Effect of L-NAME, L-arginine and Sildenafil on mitochondrial nitric oxide metabolism in rat heart adaptation to high altitude

ZAOBORNYJ T; VALDEZ LB; IGLESIAS DE,; GASCO M; GONZALES GF; BOVERIS A

Santa Bárbara, California, USA

Congreso; Annual Meeting of Oxygen Club of California. 2008 World Congress: Oxidants & Antioxidants in Biology; 2008

Oxygen Club of California

This work studies heart mtNOS activity and expression in the adaptive response to high altitude at Cerro de Pasco (Perú, 4,340m, PO2=12.2kPa) and the effect of pharmacological treatments on that adaptation. Rats were mantained at sea level (SL) and high altitude (HA); 2 groups were control (SL-C, HA-C), 2 groups were treated with L-NAME (8.3 mg/kg.day, SL-N and HA-N), 2 with L-arginine (106 mg/kg.day; SL-A and HA-A), and 2 with sildenafil (50 mg/kg.day; SL-S and HA-S). Animals were sacrificed at 7, 14, 21, 28, 42 and 84 days. HA animals showed right ventricle hypertrophy at 42 and 84 days. Heart mtNOS activity was 70% higher in HA than in SL animals and neither of the treatments suppressed this response. The increase in mtNOS activity was accompanied by an increase of 60% in mtNOS expression.
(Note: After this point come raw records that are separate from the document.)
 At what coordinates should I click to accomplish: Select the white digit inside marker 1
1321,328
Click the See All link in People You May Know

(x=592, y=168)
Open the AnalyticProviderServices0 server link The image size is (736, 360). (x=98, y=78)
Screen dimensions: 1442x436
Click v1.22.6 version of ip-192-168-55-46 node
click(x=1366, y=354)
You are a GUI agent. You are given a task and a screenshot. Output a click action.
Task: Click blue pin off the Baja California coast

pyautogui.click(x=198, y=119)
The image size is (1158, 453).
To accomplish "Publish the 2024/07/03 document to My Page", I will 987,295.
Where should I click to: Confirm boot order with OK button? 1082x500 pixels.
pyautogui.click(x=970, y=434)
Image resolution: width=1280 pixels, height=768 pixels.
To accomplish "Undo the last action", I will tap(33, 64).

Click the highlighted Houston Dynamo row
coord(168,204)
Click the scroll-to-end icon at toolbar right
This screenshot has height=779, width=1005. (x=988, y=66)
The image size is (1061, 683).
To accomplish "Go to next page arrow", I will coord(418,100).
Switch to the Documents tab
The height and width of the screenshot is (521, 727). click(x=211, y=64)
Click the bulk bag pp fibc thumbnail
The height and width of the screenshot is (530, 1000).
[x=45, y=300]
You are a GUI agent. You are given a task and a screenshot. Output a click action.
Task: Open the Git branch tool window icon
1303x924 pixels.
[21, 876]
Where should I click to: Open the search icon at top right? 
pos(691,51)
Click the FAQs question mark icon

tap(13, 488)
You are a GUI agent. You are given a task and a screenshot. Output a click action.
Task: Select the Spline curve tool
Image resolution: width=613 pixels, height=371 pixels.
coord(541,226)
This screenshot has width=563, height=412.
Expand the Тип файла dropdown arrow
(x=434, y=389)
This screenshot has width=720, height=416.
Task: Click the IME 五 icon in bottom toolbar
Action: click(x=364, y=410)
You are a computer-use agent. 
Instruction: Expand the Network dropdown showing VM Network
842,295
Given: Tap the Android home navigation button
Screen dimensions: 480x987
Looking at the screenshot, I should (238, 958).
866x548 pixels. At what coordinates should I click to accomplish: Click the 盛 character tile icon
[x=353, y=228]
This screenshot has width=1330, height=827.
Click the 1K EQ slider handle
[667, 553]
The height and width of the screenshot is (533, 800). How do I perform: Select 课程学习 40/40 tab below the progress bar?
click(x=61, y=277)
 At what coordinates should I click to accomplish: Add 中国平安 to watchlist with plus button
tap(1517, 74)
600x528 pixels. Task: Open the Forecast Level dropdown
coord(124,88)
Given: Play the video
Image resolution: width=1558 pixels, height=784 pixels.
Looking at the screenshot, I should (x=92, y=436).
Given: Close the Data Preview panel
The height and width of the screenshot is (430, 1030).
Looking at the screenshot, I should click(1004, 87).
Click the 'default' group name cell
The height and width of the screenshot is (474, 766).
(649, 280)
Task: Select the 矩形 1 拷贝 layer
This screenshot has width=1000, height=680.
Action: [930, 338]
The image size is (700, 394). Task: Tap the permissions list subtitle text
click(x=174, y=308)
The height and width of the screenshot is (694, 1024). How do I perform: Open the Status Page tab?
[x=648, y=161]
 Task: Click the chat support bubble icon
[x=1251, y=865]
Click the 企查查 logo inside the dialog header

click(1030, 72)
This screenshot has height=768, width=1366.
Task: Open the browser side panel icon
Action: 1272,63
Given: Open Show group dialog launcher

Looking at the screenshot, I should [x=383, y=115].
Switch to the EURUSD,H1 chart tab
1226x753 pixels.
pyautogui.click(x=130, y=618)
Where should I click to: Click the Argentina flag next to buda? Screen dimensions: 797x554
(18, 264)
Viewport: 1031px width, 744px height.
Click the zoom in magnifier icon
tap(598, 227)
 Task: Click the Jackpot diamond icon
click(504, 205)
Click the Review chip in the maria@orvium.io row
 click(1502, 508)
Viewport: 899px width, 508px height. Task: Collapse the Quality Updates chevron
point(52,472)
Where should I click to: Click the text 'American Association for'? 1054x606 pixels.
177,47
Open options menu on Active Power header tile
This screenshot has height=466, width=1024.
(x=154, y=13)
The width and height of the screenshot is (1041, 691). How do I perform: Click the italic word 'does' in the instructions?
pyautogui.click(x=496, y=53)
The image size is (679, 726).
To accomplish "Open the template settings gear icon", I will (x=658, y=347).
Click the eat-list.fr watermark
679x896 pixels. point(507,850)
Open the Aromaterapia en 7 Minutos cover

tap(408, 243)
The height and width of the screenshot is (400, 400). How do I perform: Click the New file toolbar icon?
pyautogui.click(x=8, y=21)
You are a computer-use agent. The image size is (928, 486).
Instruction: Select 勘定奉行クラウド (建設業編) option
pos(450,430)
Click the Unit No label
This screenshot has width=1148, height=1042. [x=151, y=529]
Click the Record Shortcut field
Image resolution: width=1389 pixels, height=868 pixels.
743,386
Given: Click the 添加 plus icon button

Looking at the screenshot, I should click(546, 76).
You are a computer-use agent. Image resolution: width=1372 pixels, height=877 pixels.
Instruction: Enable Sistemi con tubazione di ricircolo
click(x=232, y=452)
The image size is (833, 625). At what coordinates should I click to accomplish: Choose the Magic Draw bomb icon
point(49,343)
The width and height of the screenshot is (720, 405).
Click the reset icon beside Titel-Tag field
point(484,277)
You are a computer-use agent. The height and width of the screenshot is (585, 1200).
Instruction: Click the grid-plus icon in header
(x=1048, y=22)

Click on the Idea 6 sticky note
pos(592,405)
Heart mtNOS activity was about 150% higher in SL-N than in SL-C, suggesting that sustained inhibition of mtNOS results in an up-regulation of this enzyme. The combination of HA and L-NAME produced a faster enhancement (10%) in mitochondrial NO production than HA itself. Conversely, sildenafil treatment impaired mtNOS activity response to HA (20%). All the groups maintained at HA showed an hyperbolic response of hematocrit as a function of time of exposure. The mean values of hematocrit and mtNOS activity from HA rats correlated linearly (R2=0.82, P£0.05). We conclude that mtNOS is a substantial source of cardiac NO and constitutes a factor in the adaptive response to sustained heart hypoxia, susceptible to be modified by pharmacological treatments.